= 本文抜粋 =
-*-

人生の夕暮れ時に・22016年03月06日 21時58分10秒

★これも「病気」「障害」だとしても アクセスランキング:115 位

 我、マス坊を知る者は、たぶん誰もが感じているだろう。この男はヘンだと。人間社会の中で、どうにも受け入れがたい、対応に困惑する「違和感」と「異質感」、それこそが我の個性であって、実はその当人こそいちばんそれを自覚し他者との付き合い方、距離の取り方がこの歳になってもまったくつかめないでいる。

 しかしそんなことよりも生きていくうえで一番悩む、困ることは、ともかく何事もきちんとできない、つまりモノゴトを片付けられないことで、その結果として様々なトラブルや失敗、面倒な事態が多発していく。だらしなさの極致が我だと言いえる。
 我が人生を振り返れば、まさにそうしただらさなさ、きちんとできないことからの失敗失態の連続であり、仕事も続かず恋人との関係も長続きせず、友人もできては失うことの繰り返しとなるのは、そのとうぜんの結果、帰結なのである。

 これは韜晦でも自己憐憫、自慰的内省でもなく、まったくもって我ながらどうしてこうなのかと呆れかえる。しかし、だからと言って、してしまったことを振り返り悔やんでくよくよしたり絶望に苛まれても、そんな眠れぬ夜は自殺しか道はないわけで、「生まれてすみません」と記して死んでしまえばもう人様にご迷惑はかけないかわりに、老親を深く哀しませ我は地獄に墜ちていく。
 今は、我はそんなどうしようもなく罪深い我をも見捨てず愛してくれる「神」の存在を知ったから、こんな我を生かし、生きているのには理由があると信じて、とにもかくにも死なずに、こんな我ができること、なすべきことを自問しつつこの時代を生きている。

 しかし、何をやるにしてもその処理能力の遅さ、判断の甘さ、考えの浅さはどうしようもなく、一番の問題は、まずともかく部屋が片付かず、常にしっちゃかめっちゃかとなって、結果として必要なもの、使うもの、大事なのものがみつからないという騒動を繰り返す。

-*-

= 資料を読み解く =
1. この文章から、「我、マス坊を知る者は、たぶん」から「らないという騒動を繰り返す。」までを、両端の語句も含めてそのまま書き写してください。
2. この文章で、筆者が生きていくうえで一番悩み、困ることとして挙げているのは何ですか。
3. 次の(a)〜(c)がこの文章の内容と合っているかどうかを、それぞれ「はい」か「いいえ」で答え、判断の根拠となる文章中の語句をそのまま引用してください。
(a) 筆者は、仕事が長く続いてきたと述べている。
(b) 筆者は、「神」の存在を知ったと述べている。
(c) 筆者は、自分の部屋がいつも片付いていると述べている。

= 生データ =

-*-

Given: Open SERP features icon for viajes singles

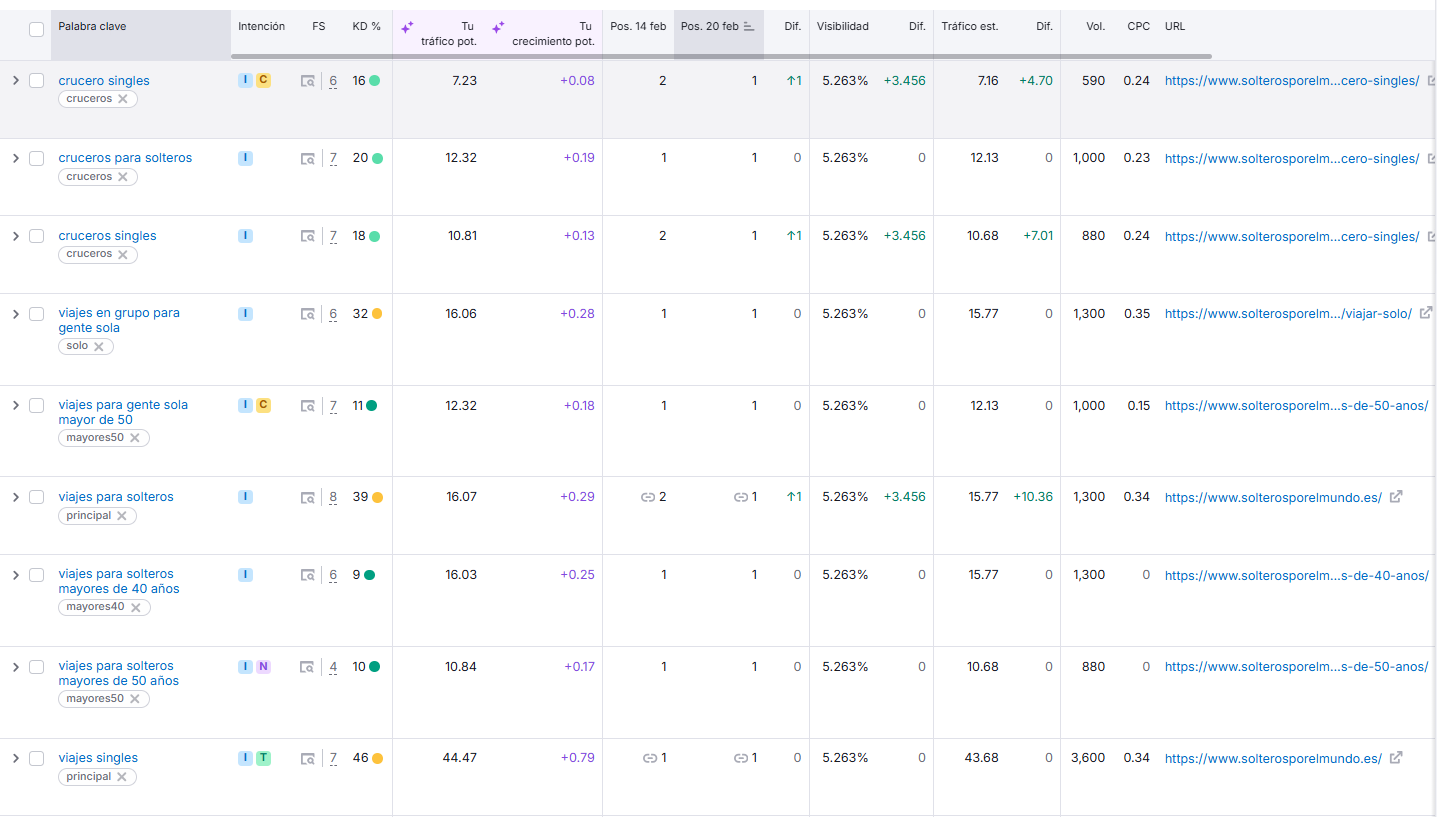Looking at the screenshot, I should (x=308, y=759).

-*-

= 番号別の解答 =
1.
我、マス坊を知る者は、たぶん誰もが感じているだろう。この男はヘンだと。人間社会の中で、どうにも受け入れがたい、対応に困惑する「違和感」と「異質感」、それこそが我の個性であって、実はその当人こそいちばんそれを自覚し他者との付き合い方、距離の取り方がこの歳になってもまったくつかめないでいる。

 しかしそんなことよりも生きていくうえで一番悩む、困ることは、ともかく何事もきちんとできない、つまりモノゴトを片付けられないことで、その結果として様々なトラブルや失敗、面倒な事態が多発していく。だらしなさの極致が我だと言いえる。
 我が人生を振り返れば、まさにそうしただらさなさ、きちんとできないことからの失敗失態の連続であり、仕事も続かず恋人との関係も長続きせず、友人もできては失うことの繰り返しとなるのは、そのとうぜんの結果、帰結なのである。

 これは韜晦でも自己憐憫、自慰的内省でもなく、まったくもって我ながらどうしてこうなのかと呆れかえる。しかし、だからと言って、してしまったことを振り返り悔やんでくよくよしたり絶望に苛まれても、そんな眠れぬ夜は自殺しか道はないわけで、「生まれてすみません」と記して死んでしまえばもう人様にご迷惑はかけないかわりに、老親を深く哀しませ我は地獄に墜ちていく。
 今は、我はそんなどうしようもなく罪深い我をも見捨てず愛してくれる「神」の存在を知ったから、こんな我を生かし、生きているのには理由があると信じて、とにもかくにも死なずに、こんな我ができること、なすべきことを自問しつつこの時代を生きている。

 しかし、何をやるにしてもその処理能力の遅さ、判断の甘さ、考えの浅さはどうしようもなく、一番の問題は、まずともかく部屋が片付かず、常にしっちゃかめっちゃかとなって、結果として必要なもの、使うもの、大事なのものがみつからないという騒動を繰り返す。

2. 何事もきちんとできない、つまりモノゴトを片付けられないことです。

3.
(a) いいえ。「仕事も続かず」
(b) はい。「そんなどうしようもなく罪深い我をも見捨てず愛してくれる「神」の存在を知った」
(c) いいえ。「部屋が片付かず、常にしっちゃかめっちゃかとなって」